Il n’est pas douteux que, dans cette conjoncture, la classe ouvrière se serait révoltée contre l’exploitation dont elle était victime, si le système corporatif ne l’avait prudemment divisée en multiples compartiments.

72

Mais, vers la fin de l’Ancien régime, ce système s’effrite par l’effet d’une double attaque.

73

D’une part, les ouvriers – en dépit des sanctions qu’ils encourent – commencent à se concerter, à former des « coalitions » ; nous en verrons, la semaine prochaine, quelques exemples.

74

D’autre part, les patrons “libéraux”, adversaires du régime corporatif, préconisent la concentration des entreprises et des capitaux.
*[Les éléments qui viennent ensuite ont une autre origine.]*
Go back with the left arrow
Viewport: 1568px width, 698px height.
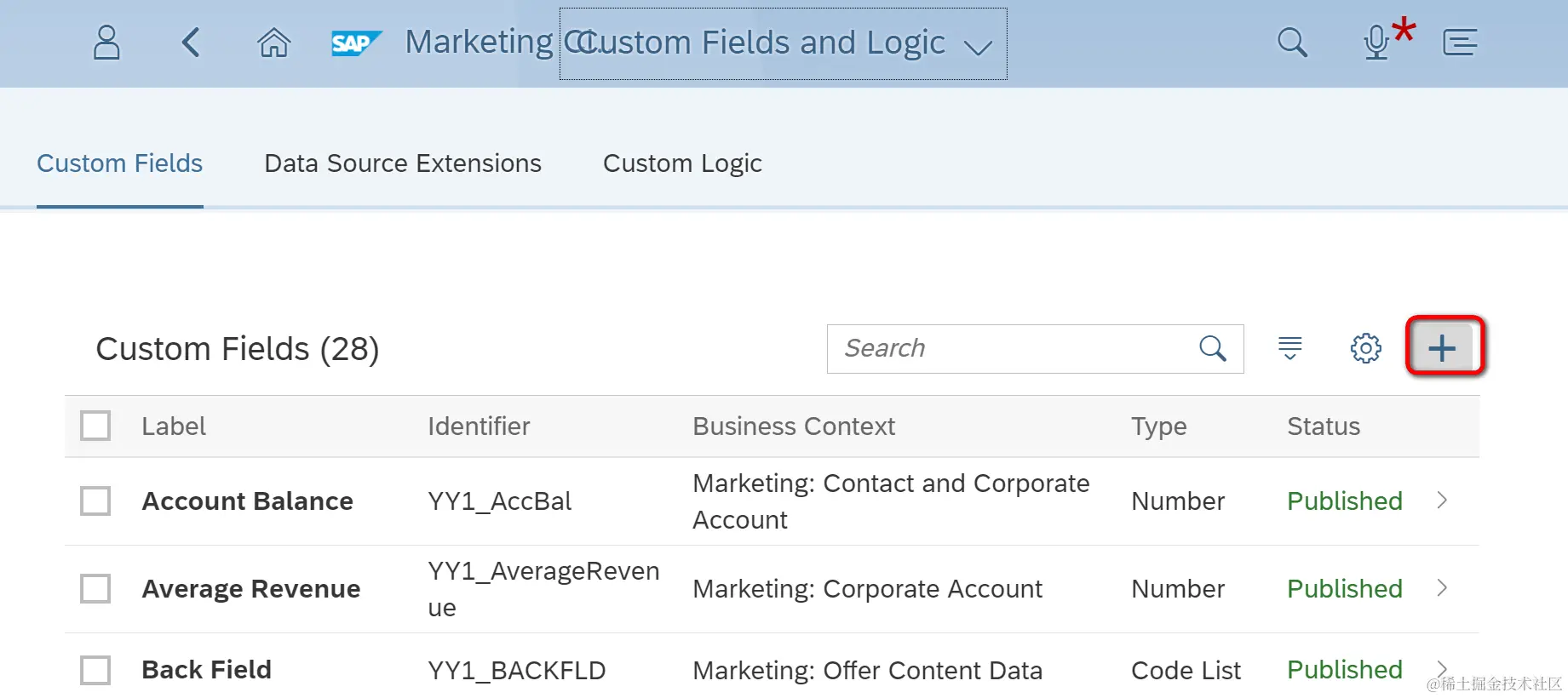[x=191, y=43]
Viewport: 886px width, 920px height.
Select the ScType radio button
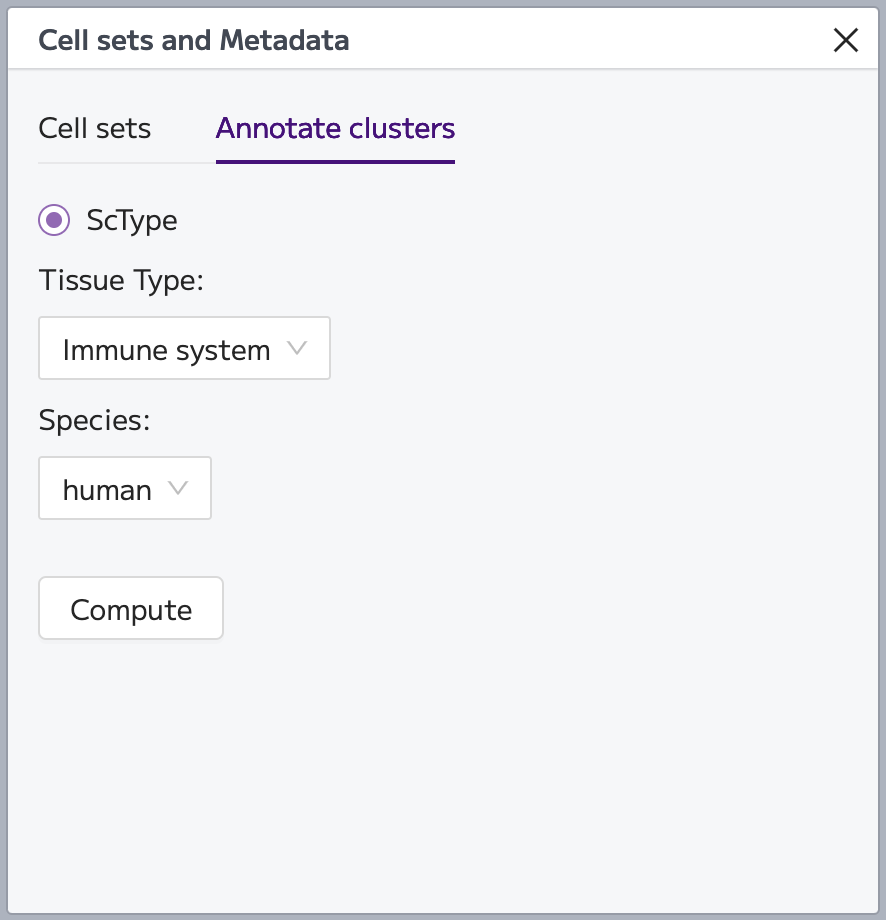pos(54,220)
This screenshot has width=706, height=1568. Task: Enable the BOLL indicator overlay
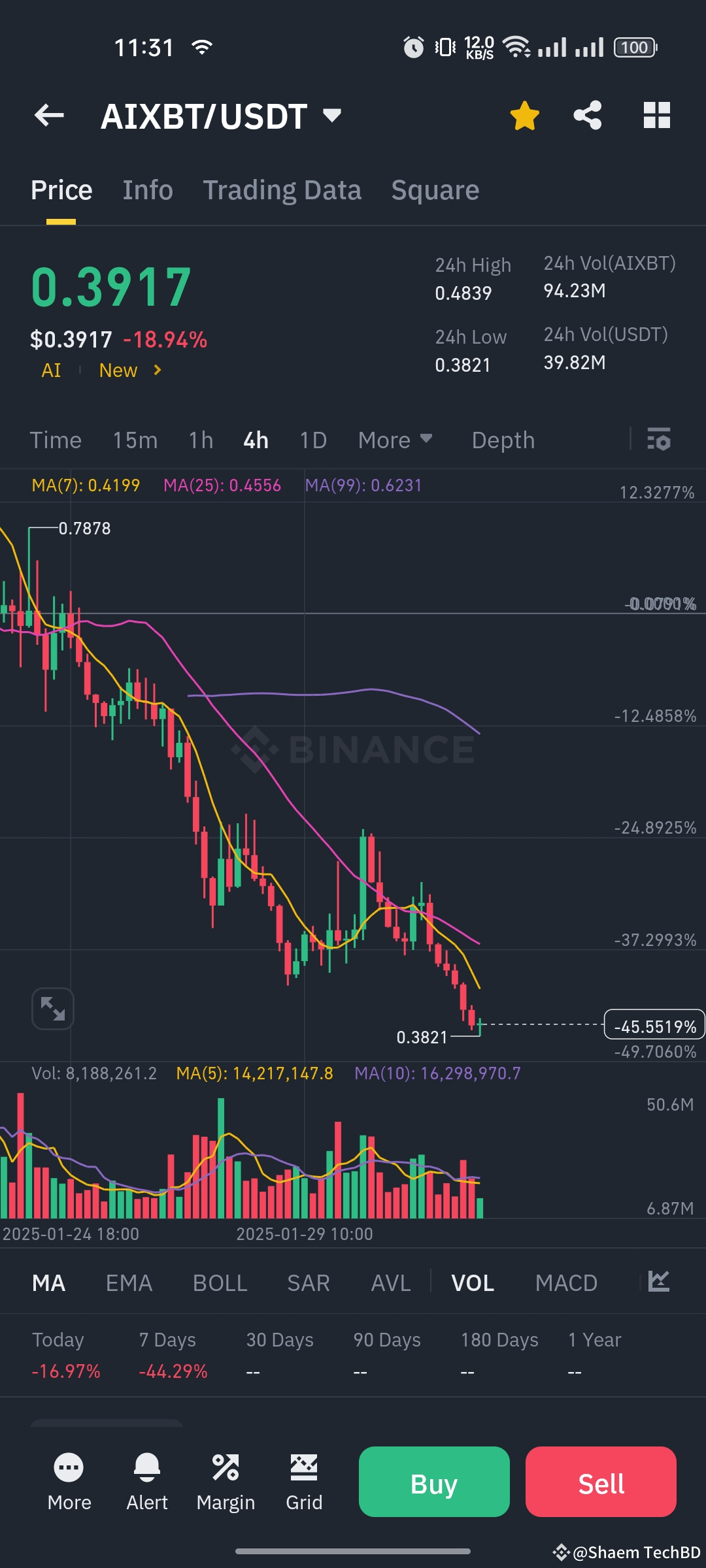(220, 1283)
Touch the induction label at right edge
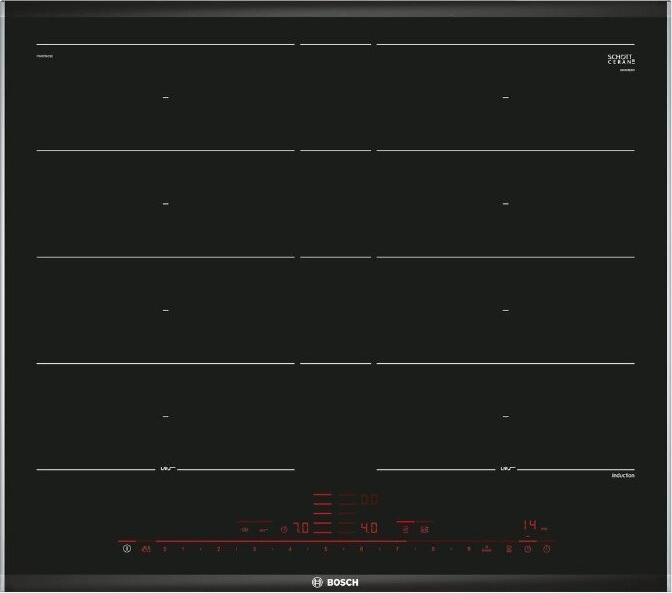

Ainsi, vont-ils – comme Marx devait, un demi-siècle plus tard, le démontrer lumineusement – engager le monde moderne dans un processus où le Capitalisme, à mesure qu’il se renforce, engendre la résistance toujours plus puissante, mieux organisée, de la classe opprimée (Karl Marx, Contribution à la critique de l’économie politique, pages 4 et 5).

75

C’est la lutte des classes, inéluctable en régime capitaliste. Le marxiste ne la “prêche” pas, contrairement à ce que lui reprochent les bien-pensants ; il la constate, l’analyse, en détermine les lois.

76

Pour mettre un terme à cette lutte des classes, il n’est que deux moyens : l’un provisoire, l’autre, définitif.

77

Le moyen provisoire, c’est le fascisme, cette forme exaspérée de l’impérialisme capitaliste : il ne supprime la lutte des classes qu’en supprimant la classe ouvrière en tant que force politique organisée. Mais le progrès s’avère toujours le plus fort ; le fascisme finit par s’effondrer, après quoi, la marche en avant reprend, plus rapide encore. Voyez l’exemple de Hitler, de Mussolini, de Pétain… en attendant quelques autres.

78

Le moyen définitif, c’est celui qu’offre le marxisme ; il consiste à supprimer les classes en supprimant l’exploitation de l’homme par l’homme. Alors, sur la base solide d’une société sans classe, peut s’instaurer le socialisme.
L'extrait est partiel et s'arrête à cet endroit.